As the hackathon reached its conclusion, I not only acquired a wealth of knowledge about LLM models and Hugging Face agents, but I also forged incredible friendships. The prospect of meeting these newfound friends in person fills me with anticipation and excitement. In retrospect, this sense of camaraderie and connection stands as the greatest achievement of this endeavour.
@dashapetr: As a Data Scientist, I had a bit of experience with Transformers, but I haven’t used tools and agents. I found the hackathon idea very interesting because I saw the huge tools' potential.
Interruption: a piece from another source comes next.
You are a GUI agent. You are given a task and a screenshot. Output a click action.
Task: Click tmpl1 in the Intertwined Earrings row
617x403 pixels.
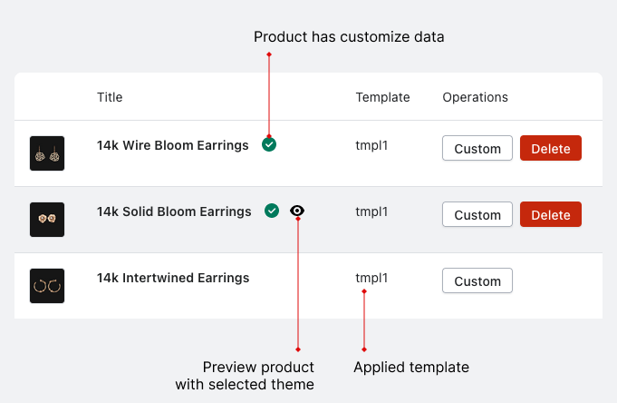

Choosing the concept was quite challenging; I had several of them, but when the LanguageWhisperer came to my mind, I was so excited that I decided to put aside all the rest of the ideas. The LanguageWhisperer is something I wish existed when I was struggling to learn French and Chinese. I am grateful that my team decided to go with this idea, and I am extremely happy to get to know my fellow female builders better; it’s an enormous pleasure to build together!
@chinwee__o: One of the many things that stood out for me was employing different alternatives available needed to get the work done. One of which was trying out Amazon Polly for the purpose of this project. While transformer had a text-to-speech agent which could have been implemented in this project, however the outcome did not produce the best result. This further buttressed that these alternatives are available in order to meet a specific need if others fail. 1 month, 4 weeks, 29 days, 696 hours, 41760 minutes, 2505600 seconds and every single meeting, conversations, chat, lines of code, new learnings with these ladies was worth the while.
We believe that the LanguageWhisperer can be extended and improved.
- Firstly, its functionality can be expanded to facilitate the comparison of translations in multiple languages, generate illustrative usage examples for a given word, and provide a feature to "listen" to and rectify the user's pronunciation.
- Secondly, LanguageWhisperer has the potential to be transformed into a mobile application, enabling users to access it conveniently from any location.